▸ **Problem statement**: Quote every line of the entries below that contains the string "Image", in the order they appear.
* BEGIN *
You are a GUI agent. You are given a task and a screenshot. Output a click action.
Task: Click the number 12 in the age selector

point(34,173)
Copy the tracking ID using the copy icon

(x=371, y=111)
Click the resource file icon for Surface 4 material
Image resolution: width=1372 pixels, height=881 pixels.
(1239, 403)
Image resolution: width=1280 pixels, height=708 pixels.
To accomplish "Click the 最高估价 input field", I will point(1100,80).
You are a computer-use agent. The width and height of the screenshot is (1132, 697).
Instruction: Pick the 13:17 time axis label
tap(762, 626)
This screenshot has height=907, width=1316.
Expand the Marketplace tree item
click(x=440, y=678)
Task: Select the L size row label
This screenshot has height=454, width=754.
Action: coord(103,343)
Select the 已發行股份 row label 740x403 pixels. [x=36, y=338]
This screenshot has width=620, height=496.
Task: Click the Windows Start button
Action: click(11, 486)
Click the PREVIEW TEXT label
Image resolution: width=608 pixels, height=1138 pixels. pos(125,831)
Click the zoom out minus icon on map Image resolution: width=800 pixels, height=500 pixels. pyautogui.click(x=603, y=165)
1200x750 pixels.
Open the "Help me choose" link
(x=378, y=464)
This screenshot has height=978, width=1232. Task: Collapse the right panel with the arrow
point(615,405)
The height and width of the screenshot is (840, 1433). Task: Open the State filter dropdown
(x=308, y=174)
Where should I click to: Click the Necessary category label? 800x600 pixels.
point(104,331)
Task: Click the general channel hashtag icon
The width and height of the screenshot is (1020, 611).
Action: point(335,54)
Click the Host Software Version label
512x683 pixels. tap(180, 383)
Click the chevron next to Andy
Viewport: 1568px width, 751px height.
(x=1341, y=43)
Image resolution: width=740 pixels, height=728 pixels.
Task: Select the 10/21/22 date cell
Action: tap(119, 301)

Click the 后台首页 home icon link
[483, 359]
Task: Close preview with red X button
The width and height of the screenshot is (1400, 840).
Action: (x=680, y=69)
* END *
▸ **Exercise solution**:
Image resolution: width=1372 pixels, height=881 pixels.
Image resolution: width=1280 pixels, height=708 pixels.
Image resolution: width=608 pixels, height=1138 pixels. pos(125,831)
Click the zoom out minus icon on map Image resolution: width=800 pixels, height=500 pixels. pyautogui.click(x=603, y=165)
Image resolution: width=740 pixels, height=728 pixels.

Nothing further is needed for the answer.